• Exercise: Return every line of the material exactly.
★ ★ ★
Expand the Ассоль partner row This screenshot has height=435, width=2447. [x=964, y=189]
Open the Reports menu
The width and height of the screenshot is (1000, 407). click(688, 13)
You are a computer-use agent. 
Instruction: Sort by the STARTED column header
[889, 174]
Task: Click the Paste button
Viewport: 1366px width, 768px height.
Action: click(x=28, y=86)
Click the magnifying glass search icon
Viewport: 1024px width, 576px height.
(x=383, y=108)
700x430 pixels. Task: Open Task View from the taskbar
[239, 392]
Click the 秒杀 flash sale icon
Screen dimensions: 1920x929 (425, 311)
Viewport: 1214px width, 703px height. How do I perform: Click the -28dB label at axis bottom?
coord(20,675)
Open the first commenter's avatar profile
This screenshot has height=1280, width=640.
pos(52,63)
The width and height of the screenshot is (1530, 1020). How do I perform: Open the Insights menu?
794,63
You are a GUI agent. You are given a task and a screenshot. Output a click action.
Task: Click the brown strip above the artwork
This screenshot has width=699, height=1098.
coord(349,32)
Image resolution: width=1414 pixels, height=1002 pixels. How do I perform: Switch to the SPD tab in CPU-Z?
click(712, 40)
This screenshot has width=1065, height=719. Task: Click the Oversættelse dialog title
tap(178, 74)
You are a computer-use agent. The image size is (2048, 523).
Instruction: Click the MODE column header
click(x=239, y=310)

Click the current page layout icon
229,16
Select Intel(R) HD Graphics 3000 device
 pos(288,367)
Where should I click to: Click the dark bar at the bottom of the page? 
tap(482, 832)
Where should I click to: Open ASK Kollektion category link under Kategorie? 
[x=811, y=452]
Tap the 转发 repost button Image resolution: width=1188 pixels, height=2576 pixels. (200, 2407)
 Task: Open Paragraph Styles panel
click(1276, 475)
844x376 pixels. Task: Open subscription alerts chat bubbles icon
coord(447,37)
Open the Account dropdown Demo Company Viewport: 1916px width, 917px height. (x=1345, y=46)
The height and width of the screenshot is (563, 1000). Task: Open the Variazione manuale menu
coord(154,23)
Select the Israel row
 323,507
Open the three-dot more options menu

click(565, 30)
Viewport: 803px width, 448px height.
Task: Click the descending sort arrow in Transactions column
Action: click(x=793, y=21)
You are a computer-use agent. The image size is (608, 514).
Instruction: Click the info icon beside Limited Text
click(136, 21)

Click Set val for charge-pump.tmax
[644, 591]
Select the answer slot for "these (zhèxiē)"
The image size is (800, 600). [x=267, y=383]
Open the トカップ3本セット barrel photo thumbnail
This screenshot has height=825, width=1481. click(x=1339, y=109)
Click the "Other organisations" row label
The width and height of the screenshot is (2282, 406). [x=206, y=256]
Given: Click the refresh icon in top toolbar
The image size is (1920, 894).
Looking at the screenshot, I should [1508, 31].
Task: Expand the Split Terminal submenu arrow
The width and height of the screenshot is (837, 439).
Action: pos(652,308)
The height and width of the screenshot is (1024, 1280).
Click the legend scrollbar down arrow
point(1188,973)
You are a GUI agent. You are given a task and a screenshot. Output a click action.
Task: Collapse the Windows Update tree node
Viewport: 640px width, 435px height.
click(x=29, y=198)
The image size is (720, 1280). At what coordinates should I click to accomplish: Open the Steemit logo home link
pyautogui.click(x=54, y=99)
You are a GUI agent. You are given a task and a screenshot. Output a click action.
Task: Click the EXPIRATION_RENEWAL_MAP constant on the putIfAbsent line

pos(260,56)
★ ★ ★
• Your response:
Expand the Ассоль partner row This screenshot has height=435, width=2447. [x=964, y=189]
Open the Reports menu
The width and height of the screenshot is (1000, 407). click(688, 13)
You are a computer-use agent. 
Instruction: Sort by the STARTED column header
[889, 174]
Task: Click the Paste button
Viewport: 1366px width, 768px height.
Action: click(x=28, y=86)
Click the magnifying glass search icon
Viewport: 1024px width, 576px height.
(x=383, y=108)
700x430 pixels. Task: Open Task View from the taskbar
[239, 392]
Click the 秒杀 flash sale icon
Screen dimensions: 1920x929 (425, 311)
Viewport: 1214px width, 703px height. How do I perform: Click the -28dB label at axis bottom?
coord(20,675)
Open the first commenter's avatar profile
This screenshot has height=1280, width=640.
pos(52,63)
The width and height of the screenshot is (1530, 1020). How do I perform: Open the Insights menu?
794,63
You are a GUI agent. You are given a task and a screenshot. Output a click action.
Task: Click the brown strip above the artwork
This screenshot has width=699, height=1098.
coord(349,32)
Image resolution: width=1414 pixels, height=1002 pixels. How do I perform: Switch to the SPD tab in CPU-Z?
click(712, 40)
This screenshot has width=1065, height=719. Task: Click the Oversættelse dialog title
tap(178, 74)
You are a computer-use agent. The image size is (2048, 523).
Instruction: Click the MODE column header
click(x=239, y=310)

Click the current page layout icon
229,16
Select Intel(R) HD Graphics 3000 device
 pos(288,367)
Where should I click to: Click the dark bar at the bottom of the page? 
tap(482, 832)
Where should I click to: Open ASK Kollektion category link under Kategorie? 
[x=811, y=452]
Tap the 转发 repost button Image resolution: width=1188 pixels, height=2576 pixels. (200, 2407)
 Task: Open Paragraph Styles panel
click(1276, 475)
844x376 pixels. Task: Open subscription alerts chat bubbles icon
coord(447,37)
Open the Account dropdown Demo Company Viewport: 1916px width, 917px height. (x=1345, y=46)
The height and width of the screenshot is (563, 1000). Task: Open the Variazione manuale menu
coord(154,23)
Select the Israel row
 323,507
Open the three-dot more options menu

click(565, 30)
Viewport: 803px width, 448px height.
Task: Click the descending sort arrow in Transactions column
Action: click(x=793, y=21)
You are a computer-use agent. The image size is (608, 514).
Instruction: Click the info icon beside Limited Text
click(136, 21)

Click Set val for charge-pump.tmax
[644, 591]
Select the answer slot for "these (zhèxiē)"
The image size is (800, 600). [x=267, y=383]
Open the トカップ3本セット barrel photo thumbnail
This screenshot has height=825, width=1481. click(x=1339, y=109)
Click the "Other organisations" row label
The width and height of the screenshot is (2282, 406). [x=206, y=256]
Given: Click the refresh icon in top toolbar
The image size is (1920, 894).
Looking at the screenshot, I should [1508, 31].
Task: Expand the Split Terminal submenu arrow
The width and height of the screenshot is (837, 439).
Action: pos(652,308)
The height and width of the screenshot is (1024, 1280).
Click the legend scrollbar down arrow
point(1188,973)
You are a GUI agent. You are given a task and a screenshot. Output a click action.
Task: Collapse the Windows Update tree node
Viewport: 640px width, 435px height.
click(x=29, y=198)
The image size is (720, 1280). At what coordinates should I click to accomplish: Open the Steemit logo home link
pyautogui.click(x=54, y=99)
You are a GUI agent. You are given a task and a screenshot. Output a click action.
Task: Click the EXPIRATION_RENEWAL_MAP constant on the putIfAbsent line

pos(260,56)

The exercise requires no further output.